In their paper titled "UNETR: Transformers for 3D Medical Image Segmentation" in table 5:
In addition, the input size usded was as follows:
For multi-organ and spleen segmentation tasks, we randomly sample the input images with volume sizes of [96;96;96].
The input channels is 1:
The multi-organ segmentation problem is formulated as a 13 class segmentation task with 1-channel input.
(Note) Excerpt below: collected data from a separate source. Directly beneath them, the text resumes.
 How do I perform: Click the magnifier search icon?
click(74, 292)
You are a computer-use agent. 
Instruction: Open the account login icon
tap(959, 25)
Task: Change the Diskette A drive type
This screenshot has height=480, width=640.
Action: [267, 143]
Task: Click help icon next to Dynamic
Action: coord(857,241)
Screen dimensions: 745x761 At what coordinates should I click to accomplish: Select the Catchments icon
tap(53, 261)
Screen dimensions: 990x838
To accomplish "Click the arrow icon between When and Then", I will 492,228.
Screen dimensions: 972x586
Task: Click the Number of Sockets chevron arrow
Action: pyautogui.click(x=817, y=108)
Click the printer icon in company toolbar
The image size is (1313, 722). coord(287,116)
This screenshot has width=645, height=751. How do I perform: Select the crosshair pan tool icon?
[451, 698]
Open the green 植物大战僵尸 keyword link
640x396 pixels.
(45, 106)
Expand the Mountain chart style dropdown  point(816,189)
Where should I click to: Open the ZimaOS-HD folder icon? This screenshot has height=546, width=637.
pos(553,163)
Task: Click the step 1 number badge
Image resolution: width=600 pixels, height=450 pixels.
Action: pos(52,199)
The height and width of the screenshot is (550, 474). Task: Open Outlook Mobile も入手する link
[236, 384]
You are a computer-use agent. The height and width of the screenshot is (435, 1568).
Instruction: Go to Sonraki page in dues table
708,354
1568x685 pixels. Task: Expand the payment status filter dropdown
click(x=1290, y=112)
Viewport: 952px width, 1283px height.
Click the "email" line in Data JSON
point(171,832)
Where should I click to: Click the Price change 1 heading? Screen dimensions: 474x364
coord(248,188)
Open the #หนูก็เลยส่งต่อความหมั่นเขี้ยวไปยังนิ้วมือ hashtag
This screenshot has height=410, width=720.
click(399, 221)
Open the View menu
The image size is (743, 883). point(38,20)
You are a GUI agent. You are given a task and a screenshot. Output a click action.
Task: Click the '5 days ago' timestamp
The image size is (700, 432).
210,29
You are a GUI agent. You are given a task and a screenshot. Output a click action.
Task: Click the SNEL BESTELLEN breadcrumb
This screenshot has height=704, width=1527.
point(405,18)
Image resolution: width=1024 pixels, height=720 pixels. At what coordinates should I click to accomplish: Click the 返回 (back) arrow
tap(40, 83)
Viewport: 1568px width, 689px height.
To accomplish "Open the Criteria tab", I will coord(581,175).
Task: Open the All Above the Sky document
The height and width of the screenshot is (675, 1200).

Their model's code is provided by MONAI:
Code: https://monai.io/research/unetr
Now if I used:
from monai.networks.nets import UNETR
model = UNETR(
in_channels=1,
out_channels=13,
img_size=(96, 96, 96),
feature_size=16,
hidden_size=768,
mlp_dim=3072,
num_heads=12,
proj_type="perceptron",
norm_name="instance",
res_block=True,
dropout_rate=0.0,
)
params = sum(p.numel() for p in model.parameters())
print(params / 1e6)
I get:
121.079693
This reports approximately 121.1M parameters, which is significantly higher than the value reported in the paper (92.58M).
My questions are:
What causes the difference between the parameter count reported in the UNETR paper and the MONAI implementation?
When writing my own paper, is it better to report the parameter count from the actual implementation used, even if it differs from the original paper?